Ken got his first radio break, as so many did at that time, on Workers' Playtime. Touring the nation's workplaces every weekday meant the programme had a voracious appetite for seasoned and novice comedians, singers and musicians. That first show on 23 December 1954 came from the canteen of the now demolished Barton power station near Eccles with 'Cheerful' Charlie Chester, singer Carole Carr and the Jimmy Leach Organolian Quartet. He made over 20 appearances on the show as well as other guest spots on Blackpool Night and Midday Music Hall.

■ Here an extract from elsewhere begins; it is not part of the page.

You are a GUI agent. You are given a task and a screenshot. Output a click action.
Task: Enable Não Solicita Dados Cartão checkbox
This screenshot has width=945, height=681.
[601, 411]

First starring vehicle on the North Home Service
on 16 April 1957
By 1957 Ken got his first starring show for the North Home Service in a Northern Variety Parade broadcast called What a Life. It was the start of a long association with the BBC in Manchester with producer James Casey, and later Mike Craig and Ron McDonnell. Over a dozen regular series were commissioned at intervals throughout the 60s, 70s and 80s under a variety of titles from It's Great to be Young to Doddy' Daft Half-Hour or just plain old The Ken Dodd Show.

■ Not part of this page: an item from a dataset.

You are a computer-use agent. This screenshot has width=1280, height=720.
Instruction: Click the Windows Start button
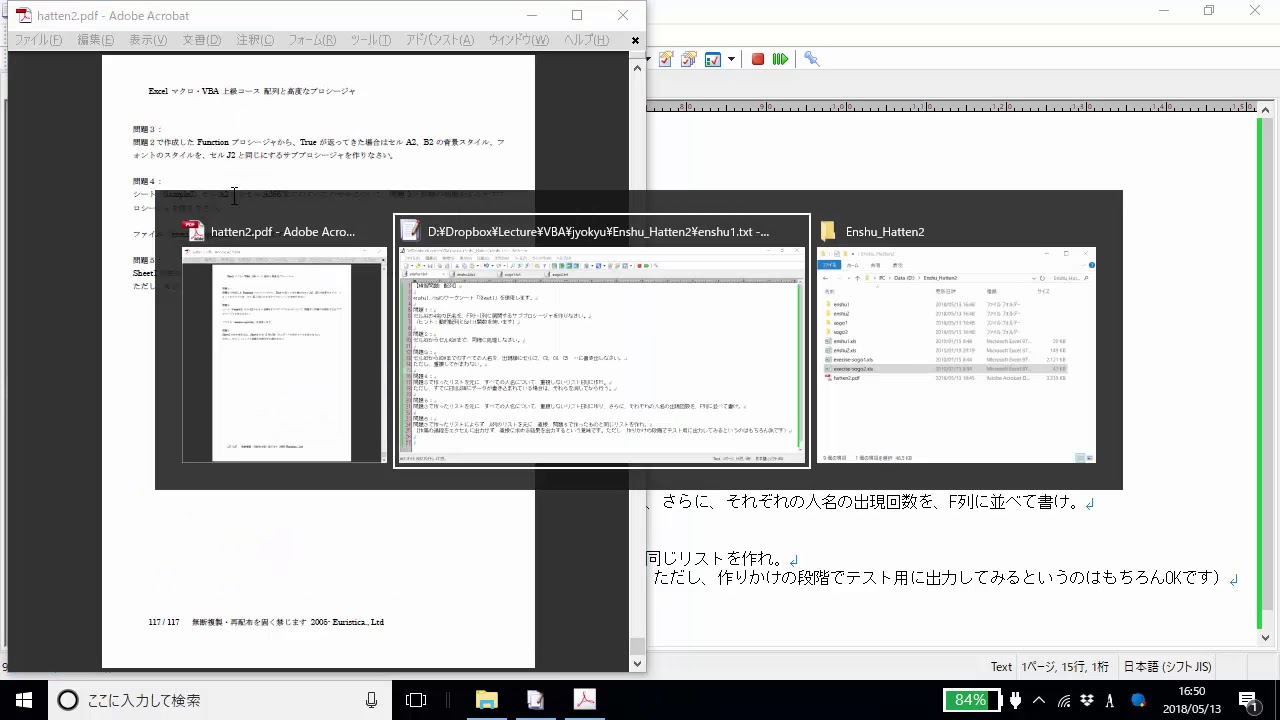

Doddy's TV shows started in 1959 initially on the BBC and then on ABC with 'Diddy' David Hamilton as his straight man. A Sunday teatime run of Ken Dodd and the Diddymen (1969-70) is probably where I first saw him before that Scarborough show. Although regular series ended after 1977 he continued to guest star on chat shows, panel games, The Good Old Days as well as the oft-repeated An Audience with ... shows in 1994 and 2002.      

As an audio treat here's an edition of Doddy's Different Show, a 6-part Radio 2 series from 1981. Ken is back with his old producer James Casey. In the cast are Peter Wheeler, brother of Geoffrey who'd been the producer on that first Workers' Playtime show; ace impressionist Peter Goodwright who'd starred in Ken's first radio series in 1958; Welsh actor Talfryn Thomas ("Dodd's brother in denistry") a co-star in Ken's TV series for ATV and BBC1 in the early 70s and actress Marlene Sidaway who Casey had already used to work alongside Les Dawson (Our Les), Tony Brandon (The Family Brandon) and Roy Castle (Castle's on the Air). First heard on Sunday 8 November 1981 this is a recording of the Friday 13 November repeat. It's not been heard since.



Of an earlier vintage, and cropping up on Radio 4 Extra now and again, is this show from the Star Parade series. First broadcast in April 1963 it features BBC staff announcer Judith Chalmers as well as John Laurie, Cardew Robinson, Harold Berens and music from The Springfields and the BBC Revue Orchestra.     


In 2006 Doddy spoke to Ed Doolan about his life and career.



To read more about Ken Dodd I can thoroughly recommend the latest tome from Louis Barfe, a man with a deep passion and a great knowledge of 'light' entertainment. Louis's book Happiness and Tears: The Ken Dodd Story is available in hardback from all the usual outlets.            

Ken Dodd 1927-2018

1 comment:

Billy Smart said...

I see that dozens of episodes of 'Pull The Other One!' (Radio 2 1987-93) with Ken Dodd have popped up on YouTube this week, if you're interested. I don't think that this programme has ever materialized online before.